Roma. L’obbligo delle mascherine in ospedale e nelle RSA “dovrebbe essere reso permanente, indipendentemente dalla pandemia in corso, al fine di proteggere al meglio le persone più vulnerabili da infezioni respiratorie di qualsiasi natura. E l’utilizzo di questo dispositivo, come indicato dalle autorità internazionali di sanità pubblica, è raccomandato in tutti gli ambienti al chiuso affollati e/o poco aerati”.
Lo afferma il presidente della Fondazione Gimbe, Nino Cartabellotta. “L’utilizzo delle mascherine nelle strutture sanitarie – rileva Cartabellotta in una nota – è fondamentale sia per proteggere professionisti e operatori sanitari, evitando di decimare ulteriormente il personale con assenze per malattia, sia soprattutto per tutelare la salute dei pazienti, in particolare quelli anziani e fragili. Peraltro, l’idea di abolire l’obbligo nazionale per poi reintrodurlo legittimamente a livello regionale o dei singoli ospedali e RSA genererebbe disorientamento dei cittadini, contestazioni rispetto alle disposizioni adottate nelle singole strutture sanitarie e aumento delle tensioni con il personale sanitario”.
Quanto alla pubblicazione settimanale del bollettino Covid, questa “appare ragionevole, anche tenendo conto della notevole variabilità giornaliera nella trasmissione e pubblicazione dei dati. Non è chiaro se anche la trasmissione obbligatoria agli organismi internazionali (Oms, Ecdc) avverrà con cadenza settimanale. In ogni caso – conclude – è fondamentale mantenere l’aggiornamento quotidiano dei dati Covid e della campagna vaccinale e garantirne accesso trasparente ai ricercatori per analisi e studi indipendenti”.
IL REINTEGRO «DISEDUCATIVO»
“Il reintegro dei sanitari non vaccinati contro Covid-19 e le ‘sanatorie’ per i no-vax rappresentano un’amnistia anti-scientifica e diseducativa”. Lo afferma il presidente della Fondazione Gimbe Nino Cartabellotta. La proposta del Mef di una sospensione fino al 30 giugno 2023 delle multe per gli over50 che non hanno rispettato l’obbligo vaccinale è “irrilevante dal punto di vista sanitario – commenta Cartabellotta – ma antiscientifica e fortemente diseducativa, visto che estende la cultura della sanatoria anche alle disposizioni che hanno l’obiettivo di tutelare la salute pubblica”.

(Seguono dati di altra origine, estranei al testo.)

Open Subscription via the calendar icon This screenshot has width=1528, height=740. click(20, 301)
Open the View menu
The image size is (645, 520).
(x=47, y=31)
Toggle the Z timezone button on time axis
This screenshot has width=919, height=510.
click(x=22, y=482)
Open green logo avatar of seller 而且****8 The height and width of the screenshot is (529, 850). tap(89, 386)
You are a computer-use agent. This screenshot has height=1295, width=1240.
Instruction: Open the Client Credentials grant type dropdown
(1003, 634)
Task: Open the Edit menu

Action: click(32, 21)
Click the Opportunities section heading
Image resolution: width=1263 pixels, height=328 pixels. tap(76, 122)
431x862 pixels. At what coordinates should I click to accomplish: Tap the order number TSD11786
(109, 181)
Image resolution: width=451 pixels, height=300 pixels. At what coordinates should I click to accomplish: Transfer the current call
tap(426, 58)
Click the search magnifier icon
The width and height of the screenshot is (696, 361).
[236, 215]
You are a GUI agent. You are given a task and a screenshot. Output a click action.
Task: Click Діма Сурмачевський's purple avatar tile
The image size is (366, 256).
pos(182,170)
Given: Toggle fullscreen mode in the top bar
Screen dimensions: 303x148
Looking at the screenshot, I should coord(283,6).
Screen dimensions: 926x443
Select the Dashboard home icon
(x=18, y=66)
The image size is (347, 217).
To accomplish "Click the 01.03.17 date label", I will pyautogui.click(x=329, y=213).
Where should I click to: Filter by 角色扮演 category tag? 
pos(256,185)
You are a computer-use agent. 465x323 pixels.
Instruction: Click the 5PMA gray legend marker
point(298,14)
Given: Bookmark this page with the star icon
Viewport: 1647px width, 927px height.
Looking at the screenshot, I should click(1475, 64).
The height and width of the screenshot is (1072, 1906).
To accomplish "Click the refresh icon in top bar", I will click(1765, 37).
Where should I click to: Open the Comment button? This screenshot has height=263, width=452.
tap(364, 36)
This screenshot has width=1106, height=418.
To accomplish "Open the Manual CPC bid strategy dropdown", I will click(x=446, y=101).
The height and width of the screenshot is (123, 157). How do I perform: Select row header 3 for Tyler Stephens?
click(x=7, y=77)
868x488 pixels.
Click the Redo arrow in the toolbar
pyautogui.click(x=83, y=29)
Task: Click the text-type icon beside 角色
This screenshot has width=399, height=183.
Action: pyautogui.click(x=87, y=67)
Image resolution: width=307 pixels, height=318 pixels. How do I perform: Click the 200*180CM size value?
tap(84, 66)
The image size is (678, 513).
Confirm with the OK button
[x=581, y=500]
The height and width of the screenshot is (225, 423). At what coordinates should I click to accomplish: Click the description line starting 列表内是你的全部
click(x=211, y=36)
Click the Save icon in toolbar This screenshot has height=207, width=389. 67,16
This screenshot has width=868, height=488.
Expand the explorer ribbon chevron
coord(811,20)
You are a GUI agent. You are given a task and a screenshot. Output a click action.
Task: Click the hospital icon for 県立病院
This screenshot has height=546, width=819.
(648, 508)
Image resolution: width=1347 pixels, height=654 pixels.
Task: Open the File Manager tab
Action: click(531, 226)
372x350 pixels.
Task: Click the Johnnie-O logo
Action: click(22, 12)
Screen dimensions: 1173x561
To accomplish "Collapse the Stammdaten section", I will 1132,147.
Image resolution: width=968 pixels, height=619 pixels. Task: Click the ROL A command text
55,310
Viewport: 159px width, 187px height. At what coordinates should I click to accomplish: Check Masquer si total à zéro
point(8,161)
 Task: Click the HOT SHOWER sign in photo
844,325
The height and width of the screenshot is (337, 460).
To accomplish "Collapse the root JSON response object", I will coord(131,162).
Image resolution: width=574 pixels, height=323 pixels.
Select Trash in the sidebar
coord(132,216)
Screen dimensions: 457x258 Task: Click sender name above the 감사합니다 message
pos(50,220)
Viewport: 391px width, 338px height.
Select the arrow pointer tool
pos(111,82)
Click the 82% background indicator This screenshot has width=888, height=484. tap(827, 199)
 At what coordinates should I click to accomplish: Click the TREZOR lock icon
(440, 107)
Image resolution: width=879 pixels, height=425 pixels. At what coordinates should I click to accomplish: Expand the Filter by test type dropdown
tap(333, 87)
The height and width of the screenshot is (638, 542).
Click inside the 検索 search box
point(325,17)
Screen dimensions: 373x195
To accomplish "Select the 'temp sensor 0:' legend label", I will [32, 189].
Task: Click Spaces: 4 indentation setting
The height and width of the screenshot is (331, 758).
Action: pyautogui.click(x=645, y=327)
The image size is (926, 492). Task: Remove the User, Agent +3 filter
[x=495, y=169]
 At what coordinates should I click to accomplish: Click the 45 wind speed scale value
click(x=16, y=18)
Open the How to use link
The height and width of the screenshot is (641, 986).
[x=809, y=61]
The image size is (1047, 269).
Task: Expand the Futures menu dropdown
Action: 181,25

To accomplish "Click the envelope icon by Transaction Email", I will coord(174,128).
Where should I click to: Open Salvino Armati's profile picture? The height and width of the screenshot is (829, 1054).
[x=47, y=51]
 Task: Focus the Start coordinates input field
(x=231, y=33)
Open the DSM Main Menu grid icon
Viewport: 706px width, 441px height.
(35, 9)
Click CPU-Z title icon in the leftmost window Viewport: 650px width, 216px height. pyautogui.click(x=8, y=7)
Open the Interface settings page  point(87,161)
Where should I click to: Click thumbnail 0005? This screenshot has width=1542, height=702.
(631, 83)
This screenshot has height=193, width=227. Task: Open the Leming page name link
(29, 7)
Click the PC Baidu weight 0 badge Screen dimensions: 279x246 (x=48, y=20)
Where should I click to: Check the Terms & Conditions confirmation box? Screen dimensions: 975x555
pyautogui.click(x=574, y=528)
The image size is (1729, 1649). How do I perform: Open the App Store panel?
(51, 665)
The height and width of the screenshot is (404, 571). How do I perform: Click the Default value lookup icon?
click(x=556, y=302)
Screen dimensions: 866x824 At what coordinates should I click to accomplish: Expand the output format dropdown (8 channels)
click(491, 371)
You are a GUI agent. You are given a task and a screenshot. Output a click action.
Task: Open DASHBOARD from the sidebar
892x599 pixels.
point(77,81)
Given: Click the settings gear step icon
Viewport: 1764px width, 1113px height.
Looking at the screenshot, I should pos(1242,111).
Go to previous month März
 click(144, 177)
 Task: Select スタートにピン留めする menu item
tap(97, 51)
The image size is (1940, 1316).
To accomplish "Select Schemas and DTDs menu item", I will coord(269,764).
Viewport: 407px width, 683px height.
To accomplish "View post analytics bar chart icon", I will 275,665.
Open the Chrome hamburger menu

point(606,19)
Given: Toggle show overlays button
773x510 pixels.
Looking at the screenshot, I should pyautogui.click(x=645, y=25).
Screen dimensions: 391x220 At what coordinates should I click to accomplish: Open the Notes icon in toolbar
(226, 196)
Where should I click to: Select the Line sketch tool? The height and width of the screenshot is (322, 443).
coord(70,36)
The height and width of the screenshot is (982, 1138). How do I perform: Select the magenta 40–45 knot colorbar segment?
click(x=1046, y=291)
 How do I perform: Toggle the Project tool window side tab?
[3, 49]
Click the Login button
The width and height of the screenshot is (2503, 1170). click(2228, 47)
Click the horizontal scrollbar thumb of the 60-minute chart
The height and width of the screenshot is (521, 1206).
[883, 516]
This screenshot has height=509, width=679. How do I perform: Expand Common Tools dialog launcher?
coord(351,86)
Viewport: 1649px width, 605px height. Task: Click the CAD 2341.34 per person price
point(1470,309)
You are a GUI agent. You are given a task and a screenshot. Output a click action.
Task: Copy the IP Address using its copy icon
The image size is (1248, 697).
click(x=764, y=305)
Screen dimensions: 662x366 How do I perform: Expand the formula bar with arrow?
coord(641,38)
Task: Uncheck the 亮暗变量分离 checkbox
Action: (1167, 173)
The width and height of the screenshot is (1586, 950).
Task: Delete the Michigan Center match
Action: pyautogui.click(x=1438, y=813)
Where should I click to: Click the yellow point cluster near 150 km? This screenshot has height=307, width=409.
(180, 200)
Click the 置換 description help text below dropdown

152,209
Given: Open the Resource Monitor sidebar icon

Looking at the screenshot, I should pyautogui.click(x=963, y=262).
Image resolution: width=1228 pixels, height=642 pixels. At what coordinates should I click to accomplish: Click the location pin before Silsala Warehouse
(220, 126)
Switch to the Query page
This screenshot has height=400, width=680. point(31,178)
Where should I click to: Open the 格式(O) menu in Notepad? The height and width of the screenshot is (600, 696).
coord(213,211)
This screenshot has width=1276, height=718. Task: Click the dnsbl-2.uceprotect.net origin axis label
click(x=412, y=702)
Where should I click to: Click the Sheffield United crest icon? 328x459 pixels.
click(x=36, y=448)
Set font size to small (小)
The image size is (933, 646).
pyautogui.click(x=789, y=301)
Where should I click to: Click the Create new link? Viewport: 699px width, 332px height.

“La parola d’ordine ‘discontinuità’ – spiega Cartabellotta in una nota – è assolutamente legittima in una repubblica democratica ma deve essere utilizzata anche per migliorare tutto quello che il Governo precedente non è riuscito a fare. Dalla raccolta più analitica dei dati sui pazienti ricoverati agli investimenti sugli impianti di aerazione e ventilazione dei locali chiusi; dall’accelerazione della copertura con i richiami vaccinali, all’implementazione di rigorosi protocolli terapeutici per le persone al rischio. Al momento, invece, la discontinuità sembra ridursi ad uno un mero smantellamento delle misure in atto e ad una vera e propria ‘amnistia’ nell’illusorio tentativo di consegnare la pandemia all’oblio, ignorando le raccomandazioni delle autorità internazionali di sanità pubblica”.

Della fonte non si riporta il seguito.